▸ STORED DATA:
-*-
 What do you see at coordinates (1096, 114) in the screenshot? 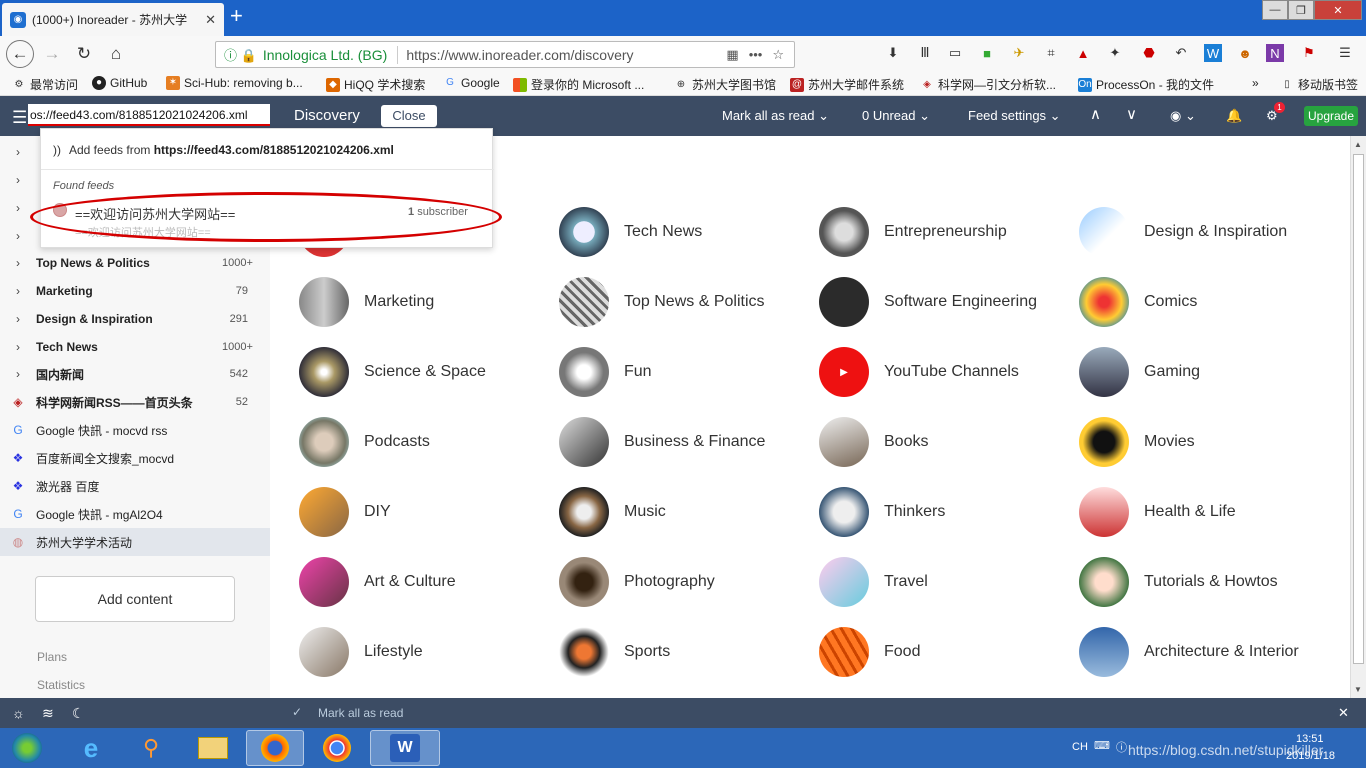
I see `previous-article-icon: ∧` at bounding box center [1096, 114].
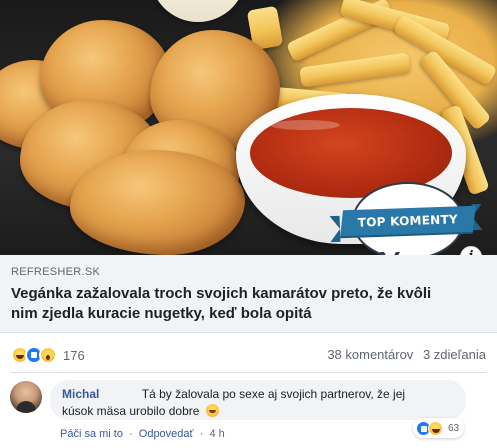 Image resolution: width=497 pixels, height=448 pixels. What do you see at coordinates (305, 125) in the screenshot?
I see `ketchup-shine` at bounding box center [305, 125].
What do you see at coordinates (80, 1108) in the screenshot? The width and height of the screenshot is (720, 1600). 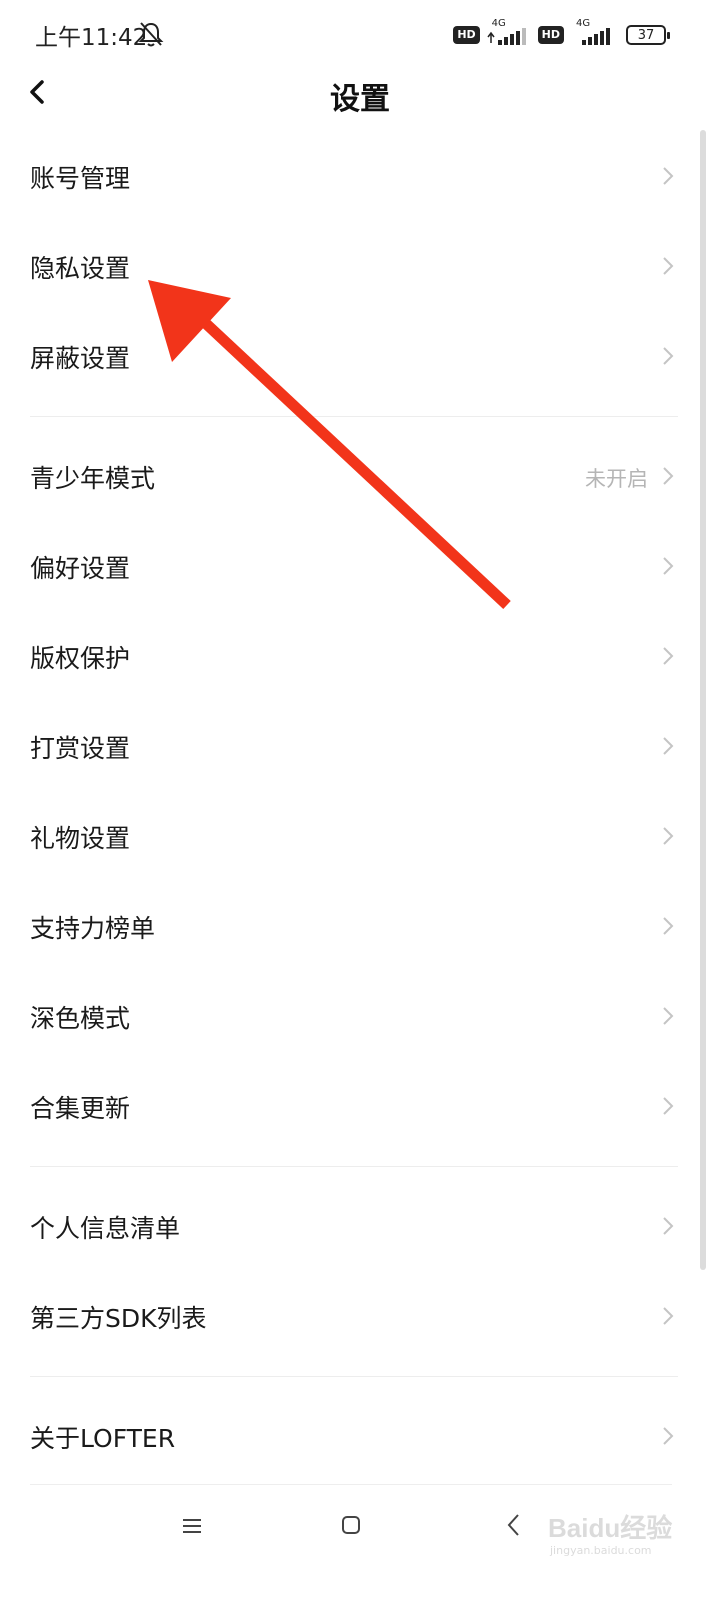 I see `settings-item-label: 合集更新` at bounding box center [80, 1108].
-*-
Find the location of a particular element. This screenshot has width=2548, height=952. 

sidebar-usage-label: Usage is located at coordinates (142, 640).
-*-
▸ ACTIVITY: Output the data from the line containing "Find the location" through the line containing "sidebar-usage-label: Usage is" as a JSON list of strings, one per line, with blank lines omitted.

▸ EXERCISE RESULT:
[
  "Find the location of a particular element. This screenshot has width=2548, height=952. ",
  "sidebar-usage-label: Usage is located at coordinates (142, 640)."
]